◆ Recorded data
■ ■ ■

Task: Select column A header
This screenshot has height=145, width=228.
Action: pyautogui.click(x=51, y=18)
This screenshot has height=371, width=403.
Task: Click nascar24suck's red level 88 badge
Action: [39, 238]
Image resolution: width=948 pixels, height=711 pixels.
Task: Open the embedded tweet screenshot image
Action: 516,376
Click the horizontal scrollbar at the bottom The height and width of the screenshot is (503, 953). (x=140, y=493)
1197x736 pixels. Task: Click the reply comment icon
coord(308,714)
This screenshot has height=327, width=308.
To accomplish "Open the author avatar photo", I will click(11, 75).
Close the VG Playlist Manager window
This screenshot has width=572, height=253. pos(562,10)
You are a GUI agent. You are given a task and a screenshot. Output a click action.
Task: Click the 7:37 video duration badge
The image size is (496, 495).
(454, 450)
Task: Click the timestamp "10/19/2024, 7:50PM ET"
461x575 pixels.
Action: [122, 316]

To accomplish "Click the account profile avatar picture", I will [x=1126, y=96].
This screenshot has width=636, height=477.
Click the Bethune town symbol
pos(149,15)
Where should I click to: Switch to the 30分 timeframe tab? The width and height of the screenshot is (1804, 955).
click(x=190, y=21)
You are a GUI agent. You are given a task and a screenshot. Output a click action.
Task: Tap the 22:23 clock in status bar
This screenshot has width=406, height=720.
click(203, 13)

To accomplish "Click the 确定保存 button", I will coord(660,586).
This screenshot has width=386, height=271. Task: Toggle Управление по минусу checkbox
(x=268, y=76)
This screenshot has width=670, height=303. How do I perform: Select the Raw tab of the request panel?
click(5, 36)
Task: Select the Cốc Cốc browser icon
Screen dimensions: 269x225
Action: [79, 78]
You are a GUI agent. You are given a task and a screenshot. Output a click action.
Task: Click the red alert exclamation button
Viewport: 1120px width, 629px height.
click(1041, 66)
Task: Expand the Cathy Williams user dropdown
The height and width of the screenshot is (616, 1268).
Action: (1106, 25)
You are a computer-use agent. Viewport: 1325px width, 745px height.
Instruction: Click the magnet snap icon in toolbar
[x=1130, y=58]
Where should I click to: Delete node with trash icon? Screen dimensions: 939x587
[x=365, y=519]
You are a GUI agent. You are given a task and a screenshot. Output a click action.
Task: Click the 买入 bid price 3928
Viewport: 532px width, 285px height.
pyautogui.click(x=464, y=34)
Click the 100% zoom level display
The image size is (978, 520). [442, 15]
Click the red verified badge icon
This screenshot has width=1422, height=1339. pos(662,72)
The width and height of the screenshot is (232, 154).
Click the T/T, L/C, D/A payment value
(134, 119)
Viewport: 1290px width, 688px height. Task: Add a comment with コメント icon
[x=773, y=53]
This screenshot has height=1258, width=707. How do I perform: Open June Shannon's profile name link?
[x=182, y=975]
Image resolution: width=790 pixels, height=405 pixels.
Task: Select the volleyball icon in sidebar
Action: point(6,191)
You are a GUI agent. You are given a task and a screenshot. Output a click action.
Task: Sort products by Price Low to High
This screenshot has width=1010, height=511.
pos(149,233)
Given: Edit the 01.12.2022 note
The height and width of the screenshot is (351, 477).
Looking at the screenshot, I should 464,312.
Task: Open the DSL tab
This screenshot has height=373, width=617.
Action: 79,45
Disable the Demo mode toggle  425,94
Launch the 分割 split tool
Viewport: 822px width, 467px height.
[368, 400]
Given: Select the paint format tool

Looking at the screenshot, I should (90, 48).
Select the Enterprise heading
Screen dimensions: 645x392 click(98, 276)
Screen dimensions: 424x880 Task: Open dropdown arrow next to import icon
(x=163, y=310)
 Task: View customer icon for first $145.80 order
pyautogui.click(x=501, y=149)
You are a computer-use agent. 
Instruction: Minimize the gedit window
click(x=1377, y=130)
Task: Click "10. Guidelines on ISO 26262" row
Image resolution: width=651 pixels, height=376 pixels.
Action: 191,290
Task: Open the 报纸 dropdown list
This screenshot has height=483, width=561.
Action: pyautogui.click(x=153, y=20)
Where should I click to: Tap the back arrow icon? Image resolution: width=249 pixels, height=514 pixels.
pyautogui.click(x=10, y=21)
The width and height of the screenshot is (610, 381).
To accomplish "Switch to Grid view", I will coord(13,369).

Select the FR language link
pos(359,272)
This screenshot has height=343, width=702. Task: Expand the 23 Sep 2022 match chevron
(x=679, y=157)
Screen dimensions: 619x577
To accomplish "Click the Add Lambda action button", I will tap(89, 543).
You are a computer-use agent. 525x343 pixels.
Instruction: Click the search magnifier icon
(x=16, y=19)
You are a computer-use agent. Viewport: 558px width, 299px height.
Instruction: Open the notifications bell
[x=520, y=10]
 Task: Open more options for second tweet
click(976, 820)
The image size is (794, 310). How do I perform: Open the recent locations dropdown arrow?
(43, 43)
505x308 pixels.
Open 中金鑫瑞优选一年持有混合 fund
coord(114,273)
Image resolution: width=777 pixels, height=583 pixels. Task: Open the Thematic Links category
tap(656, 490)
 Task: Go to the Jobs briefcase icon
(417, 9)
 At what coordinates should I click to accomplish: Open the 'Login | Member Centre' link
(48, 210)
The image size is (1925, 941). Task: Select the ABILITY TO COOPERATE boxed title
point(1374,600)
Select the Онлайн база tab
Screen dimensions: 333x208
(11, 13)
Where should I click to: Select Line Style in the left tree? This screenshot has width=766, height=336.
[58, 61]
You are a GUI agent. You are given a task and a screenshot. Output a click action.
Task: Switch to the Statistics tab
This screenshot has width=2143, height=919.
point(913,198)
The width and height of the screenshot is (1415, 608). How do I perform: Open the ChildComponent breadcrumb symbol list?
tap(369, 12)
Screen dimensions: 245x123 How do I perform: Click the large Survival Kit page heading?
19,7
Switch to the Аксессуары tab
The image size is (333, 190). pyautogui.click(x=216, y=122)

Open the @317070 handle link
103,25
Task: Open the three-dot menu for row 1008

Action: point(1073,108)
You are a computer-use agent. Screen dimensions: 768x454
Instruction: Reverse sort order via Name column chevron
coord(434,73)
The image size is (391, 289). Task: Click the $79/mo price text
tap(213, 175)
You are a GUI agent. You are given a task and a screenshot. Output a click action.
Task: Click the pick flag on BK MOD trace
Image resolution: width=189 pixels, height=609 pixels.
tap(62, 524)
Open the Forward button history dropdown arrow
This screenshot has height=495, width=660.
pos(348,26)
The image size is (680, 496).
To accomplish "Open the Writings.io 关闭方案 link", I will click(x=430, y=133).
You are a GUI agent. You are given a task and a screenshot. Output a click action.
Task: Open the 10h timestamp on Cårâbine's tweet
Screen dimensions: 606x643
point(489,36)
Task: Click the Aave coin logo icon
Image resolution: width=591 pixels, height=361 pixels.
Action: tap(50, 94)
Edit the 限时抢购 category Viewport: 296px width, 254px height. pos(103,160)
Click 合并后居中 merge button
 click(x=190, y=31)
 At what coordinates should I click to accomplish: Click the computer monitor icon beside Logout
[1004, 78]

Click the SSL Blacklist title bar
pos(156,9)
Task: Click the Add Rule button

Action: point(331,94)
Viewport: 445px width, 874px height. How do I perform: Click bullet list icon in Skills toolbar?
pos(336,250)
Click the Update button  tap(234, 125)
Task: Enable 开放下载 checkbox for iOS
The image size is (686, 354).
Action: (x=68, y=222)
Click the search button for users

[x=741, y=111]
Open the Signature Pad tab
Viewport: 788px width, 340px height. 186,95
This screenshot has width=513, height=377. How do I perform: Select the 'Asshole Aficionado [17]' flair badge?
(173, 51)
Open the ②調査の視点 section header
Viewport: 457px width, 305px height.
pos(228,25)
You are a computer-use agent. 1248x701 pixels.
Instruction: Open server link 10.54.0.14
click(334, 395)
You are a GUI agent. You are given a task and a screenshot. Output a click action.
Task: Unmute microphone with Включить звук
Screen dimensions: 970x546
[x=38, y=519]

■ ■ ■

◆ What is required
Please show the lines in the entries above that hold the string "avatar".

◆ Finished exercise
To accomplish "Open the author avatar photo", I will click(11, 75).
To accomplish "Click the account profile avatar picture", I will [x=1126, y=96].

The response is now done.